Rubber Market Downward Risk
Index
On December 1st, the Qingdao STR20 price index for natural rubber was $1835/ton, down $10/ton from the previous trading day.
Market Analysis
Futures Market:
Spot Market
Supply Side:
Internationally: Northeast Thailand maintained peak production, leading to a decline in cup lump prices; Southern Thailand was hit by torrential rains, with some areas experiencing continuous heavy rainfall and flooding risks, affecting tapping and factory production, resulting in firm latex prices; Weather in Vietnam's producing areas varied regionally.
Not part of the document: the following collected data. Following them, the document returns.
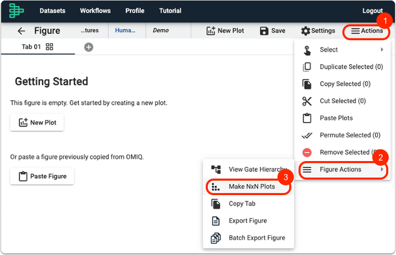Click the Permute Selected checkmarks icon
This screenshot has height=255, width=396.
click(307, 135)
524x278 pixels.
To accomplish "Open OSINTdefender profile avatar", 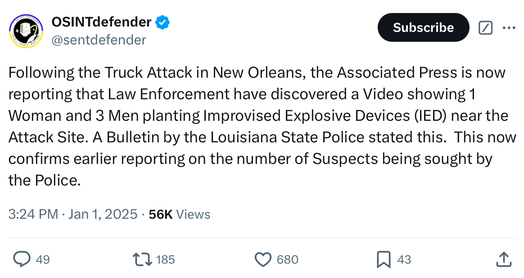I will point(26,31).
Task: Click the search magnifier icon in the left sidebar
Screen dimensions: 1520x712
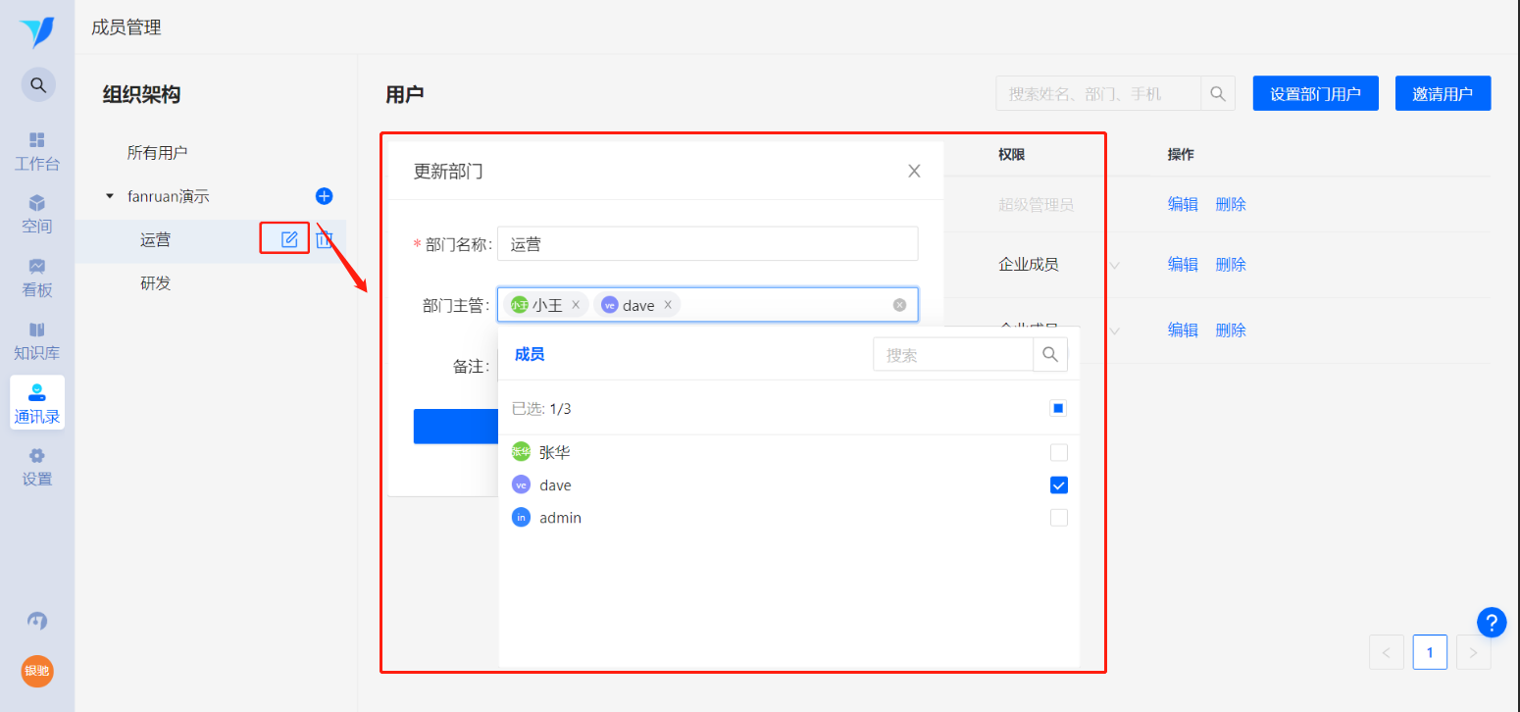Action: coord(38,85)
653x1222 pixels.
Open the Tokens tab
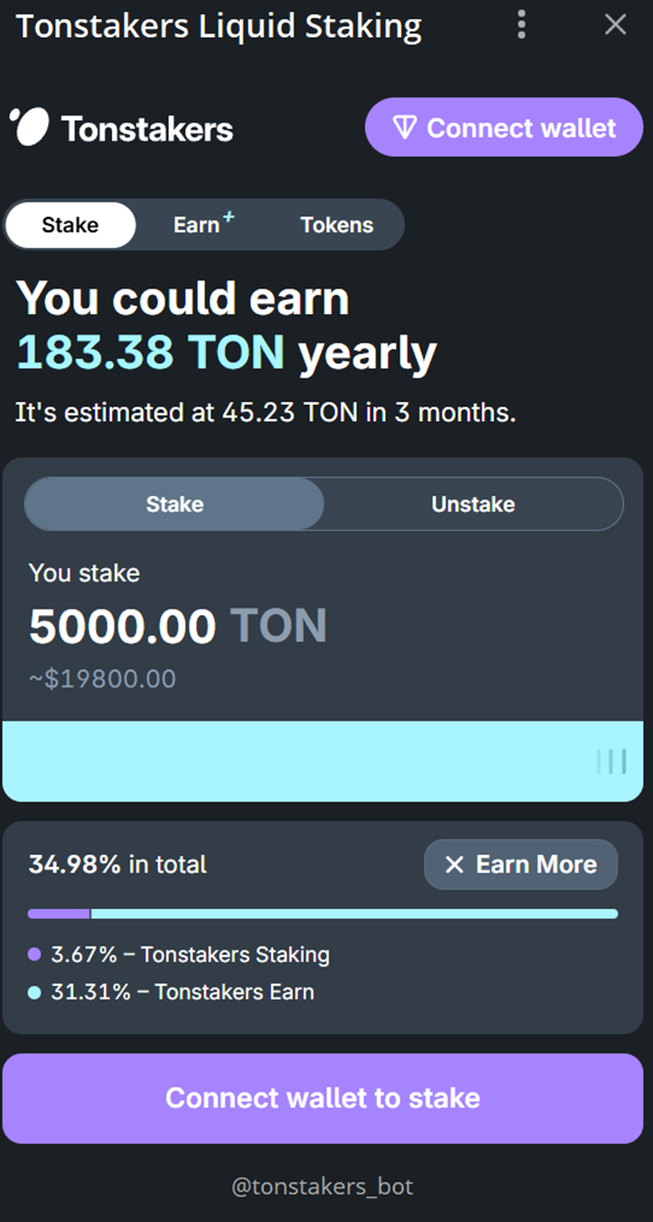pyautogui.click(x=336, y=225)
Southern Vietnam remained sunny, with tapping conditions continuing to improve, and supply returning to normal levels. Central Vietnam was affected by a typhoon, with heavy rainfall in producing areas, disrupting tapping operations in some areas and causing some disturbance to supply, supporting raw material prices at high levels.
Domestically: Raw material prices in Yunnan production areas remained relatively stable, but raw material procurement volumes weakened, leading to difficulties in sourcing rubber for some processing plants. In Hainan production areas, favorable weather conditions allowed for normal rubber tapping, but temperature and other factors caused yellowing and leaf drop in rubber plantations in the central and eastern regions, resulting in a decrease in overall raw material output. Some processing plants, to ensure their own production needs, slightly raised prices to secure raw materials, leading to relatively strong raw material procurement prices.
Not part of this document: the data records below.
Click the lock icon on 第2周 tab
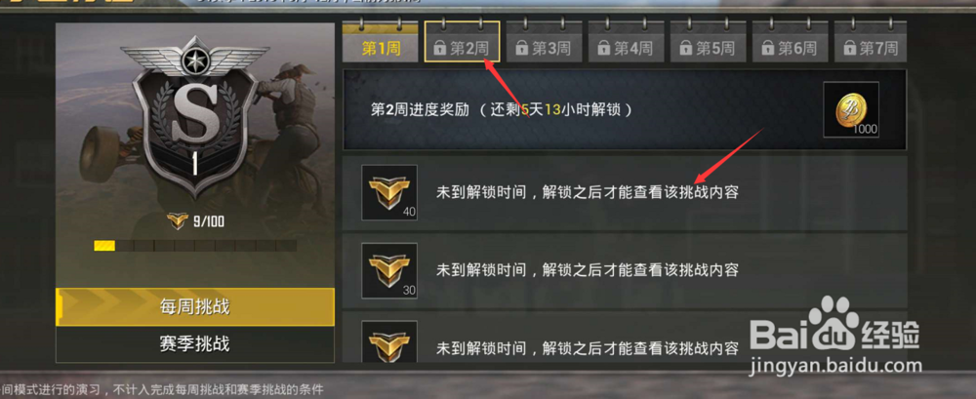 pos(439,49)
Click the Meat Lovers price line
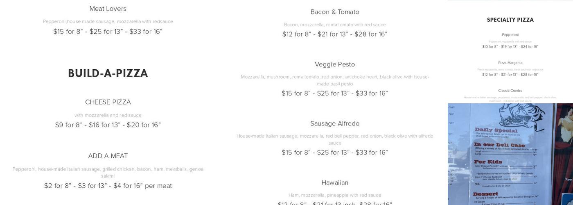This screenshot has height=205, width=573. (x=108, y=32)
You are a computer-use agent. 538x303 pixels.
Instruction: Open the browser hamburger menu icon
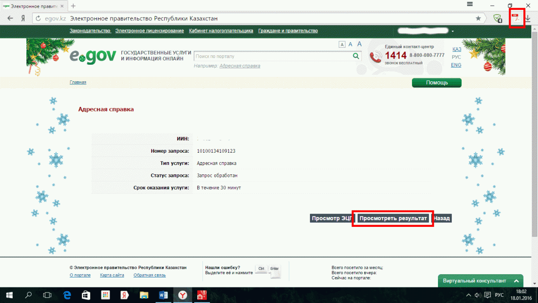point(470,3)
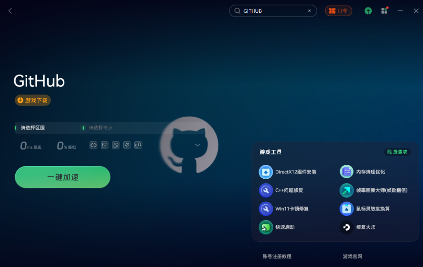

On the demand side: It is understood that some semi-steel tire manufacturers are experiencing short-term maintenance plans due to insufficient orders, and a few companies have unexpectedly suspended production, dragging down the operating rates of semi-steel tire manufacturers. Most all-steel tire manufacturers have resumed regular production, resulting in a recovery in operating rates, but some companies still have upcoming maintenance plans. Overall, the tire supply side remains weak.
Spot and Futures Prices Overview
Market Outlook
Today, the main rubber futures contract fluctuated and weakened, with spot offers following suit and adjusting downwards. As the market's speculation regarding domestic production cuts due to the cessation of tapping and overseas flooding gradually diminishes, the expectation of increased supply during the seasonal peak production period will dominate as the floods recede.
Overseas raw material procurement prices may shift from strong to weak, coupled with sluggish improvement in end-user demand, posing a risk of further price declines for rubber.